And now for another behind-the scenes glimpse in the life of a newspaper book review editor:
In my review yesterday of Caryl Phillips's novel Dancing in the Dark, based on the life of black entertainer Bert Williams, I had the temerity to write the following:
One would hope that an African American, reading this book, would feel compassion for its melancholy protagonist, trapped in a cultural double-bind. Any white American, reading it, ought to feel ashamed.
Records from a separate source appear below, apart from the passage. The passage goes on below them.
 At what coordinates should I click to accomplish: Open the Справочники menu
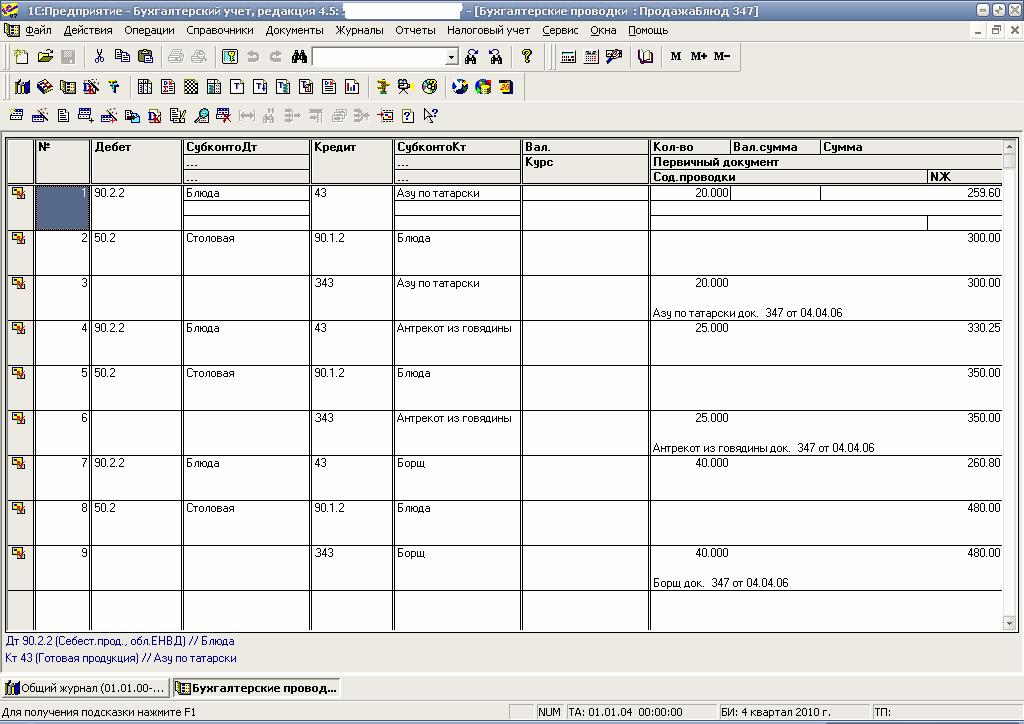tap(220, 30)
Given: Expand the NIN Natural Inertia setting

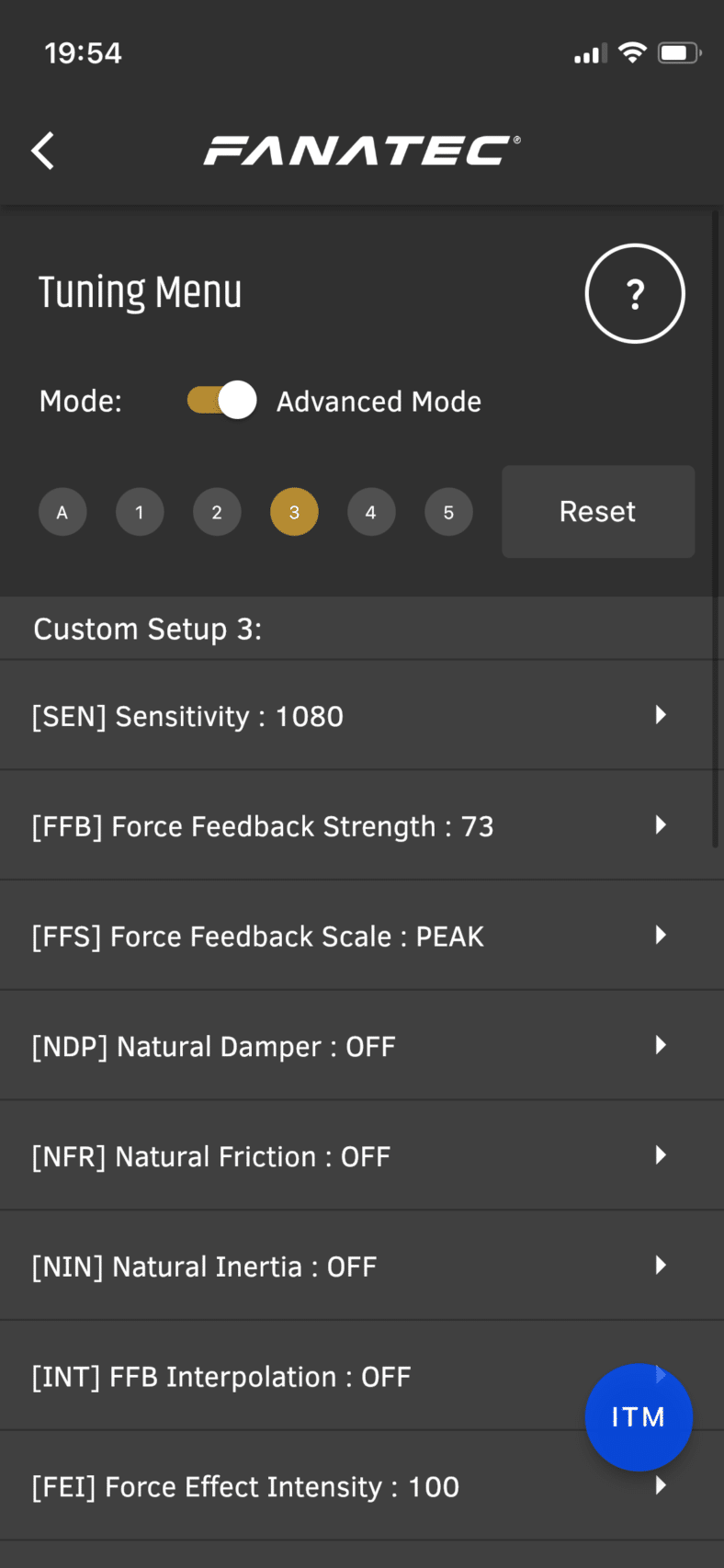Looking at the screenshot, I should pyautogui.click(x=362, y=1266).
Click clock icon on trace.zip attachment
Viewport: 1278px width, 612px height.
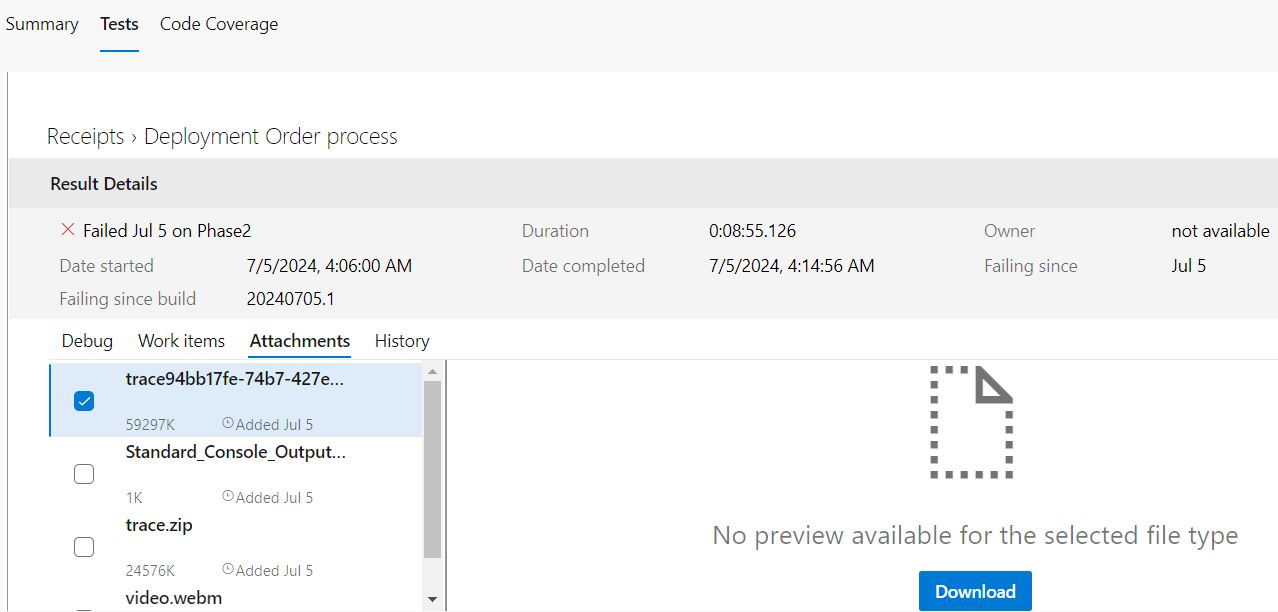(x=228, y=569)

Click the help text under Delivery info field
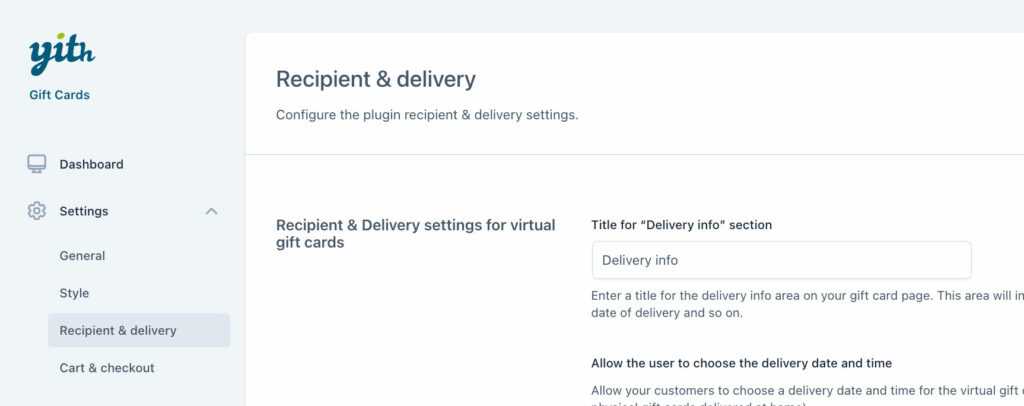807,304
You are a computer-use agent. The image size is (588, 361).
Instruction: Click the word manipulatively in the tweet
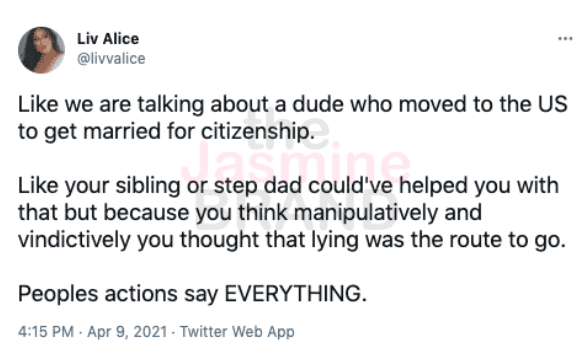point(366,213)
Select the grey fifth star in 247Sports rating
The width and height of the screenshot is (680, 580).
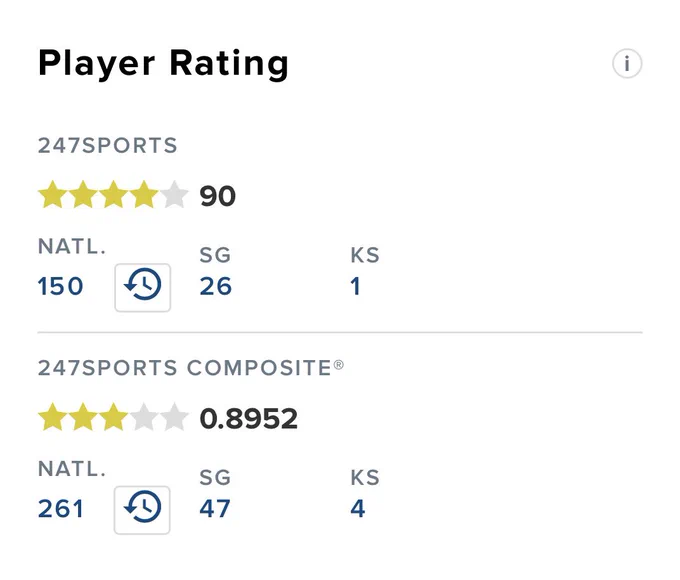[174, 195]
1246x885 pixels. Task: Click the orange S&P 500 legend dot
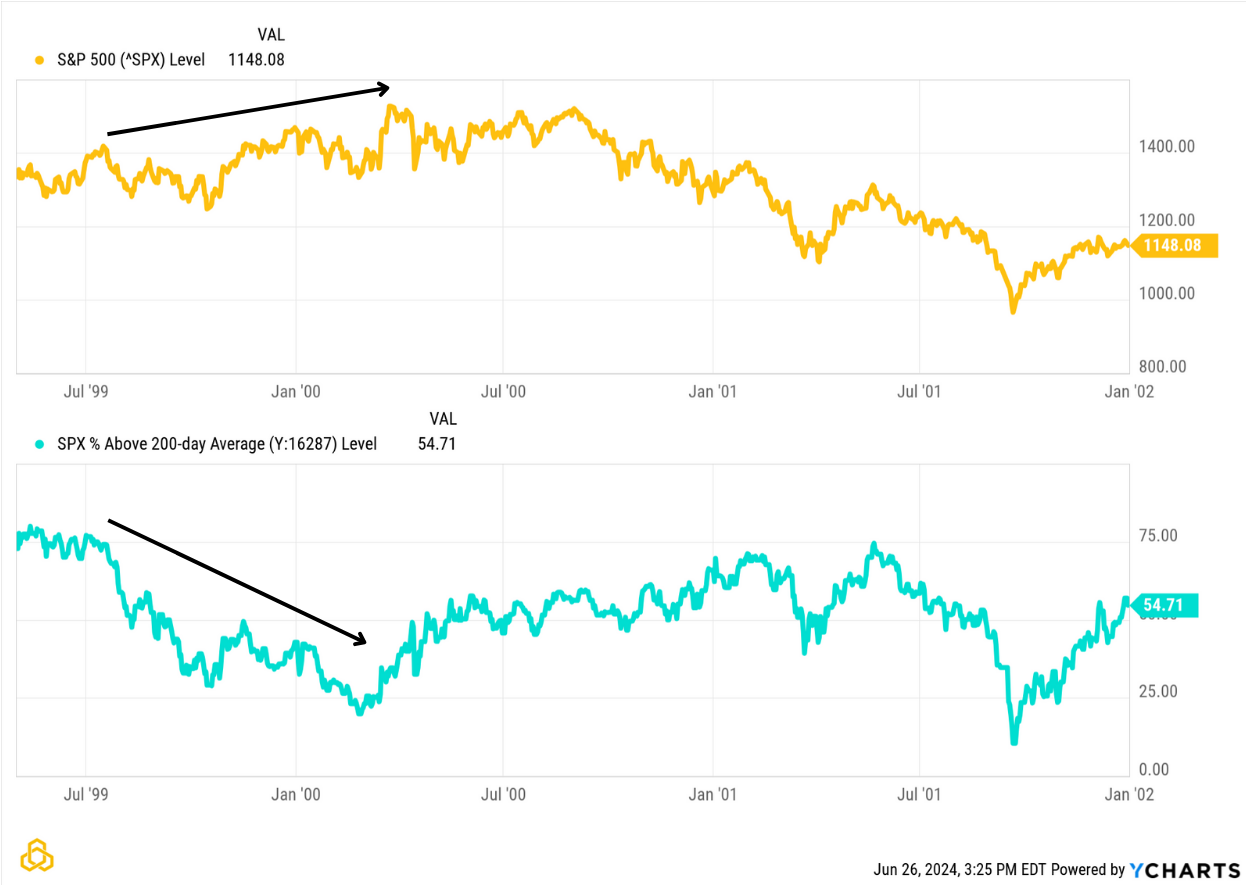click(40, 60)
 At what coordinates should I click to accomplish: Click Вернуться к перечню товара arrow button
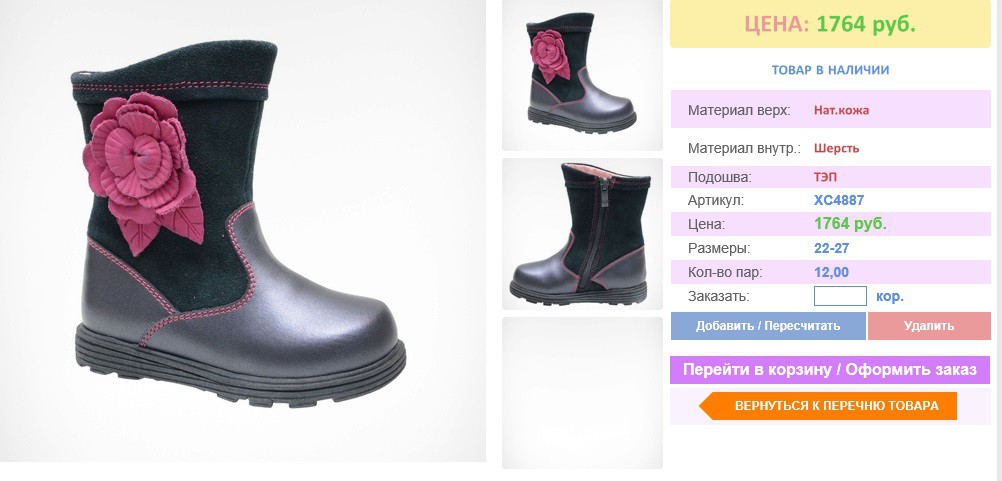click(828, 406)
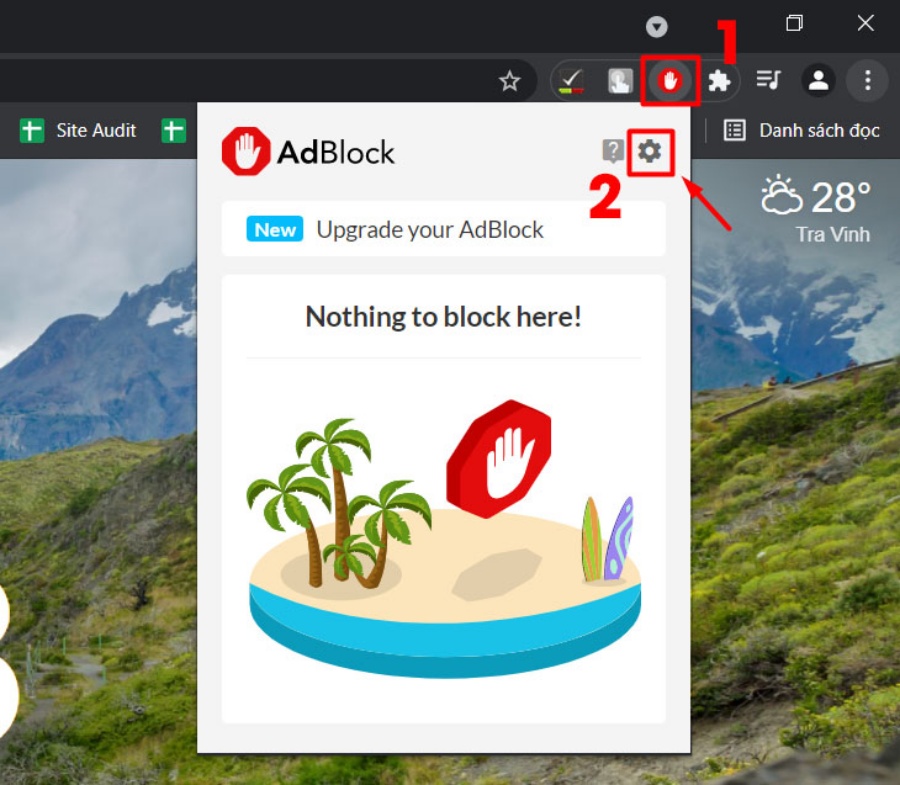This screenshot has height=785, width=900.
Task: Open the AdBlock help icon
Action: pos(612,152)
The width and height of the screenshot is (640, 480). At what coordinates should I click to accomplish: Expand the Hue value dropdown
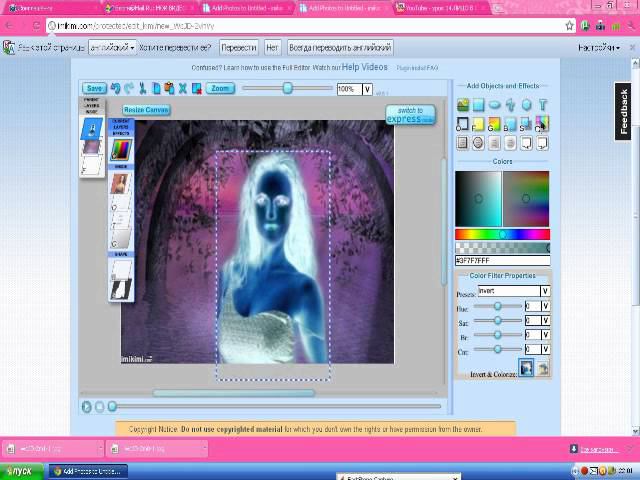tap(545, 307)
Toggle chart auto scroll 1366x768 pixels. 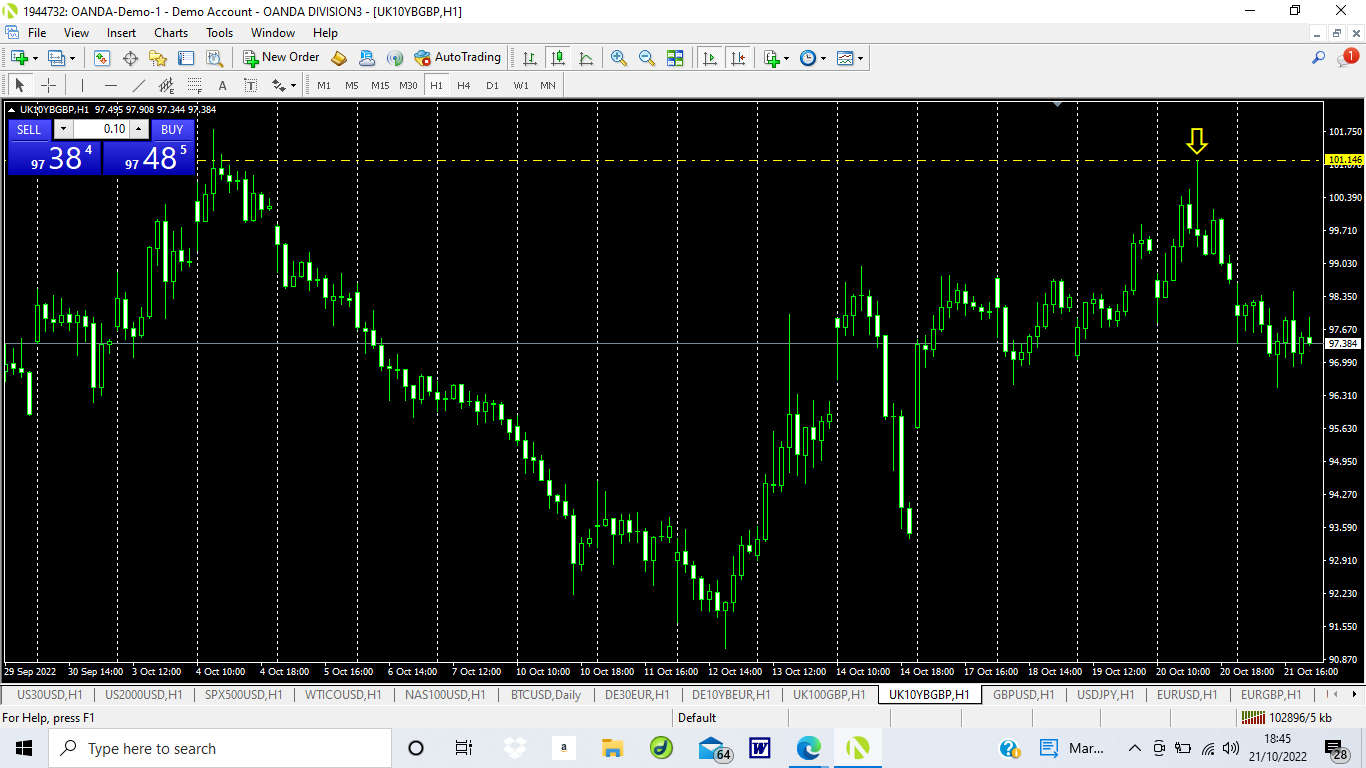coord(710,57)
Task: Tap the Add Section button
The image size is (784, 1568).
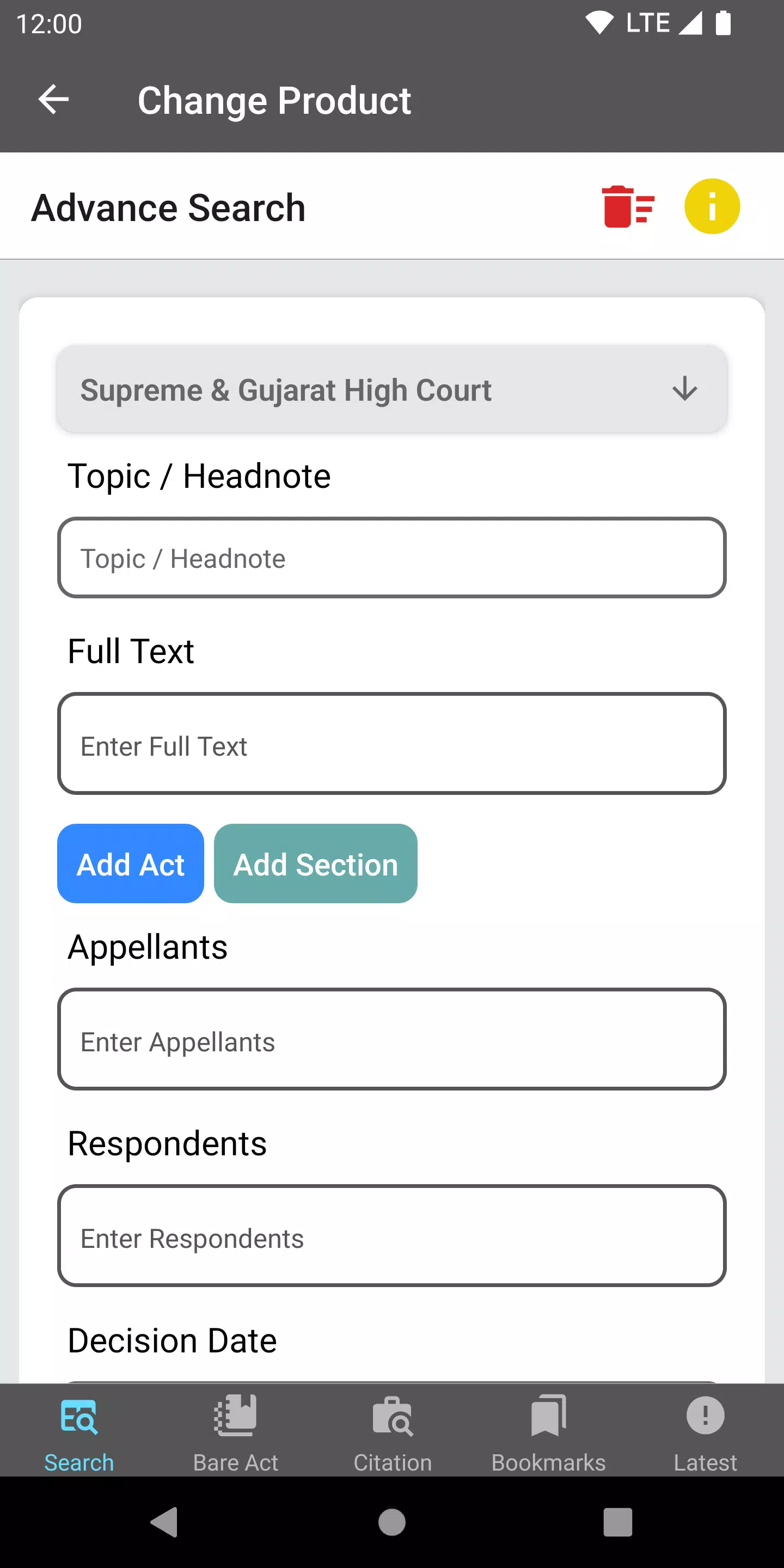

My colleague Michael Rozansky warned me that that final sentence might elicit some critical email. And so it did. I can't quote any of them -- there were five, I think -- because I don't have the writers' permission, but the gist of all of them seemed to be that the racism that existed in this country at the time was certainly deplorable but nothing that white Americans today need be ashamed of. I suggested to a couple of my correspondents that it would seem to me perfectly reasonable if a contemporary German felt ashamed over what happened in Germany during the Nazi era. So why shouldn't we be ashamed of our country's racism? I reminded another that the primary defintion of shame is "a painful emotion caused by consciousness of guilt, shortcoming, or impropriety." Accordingly, I think shame is an altogether appropriate emotional rsponse to certain things that have taken place in American society. Finally, I told all of them that I believed in a common human nature and a universal moral law and that decent people tend to find certain actions and attitudes shameful.
So far, none of my correspondents has written back.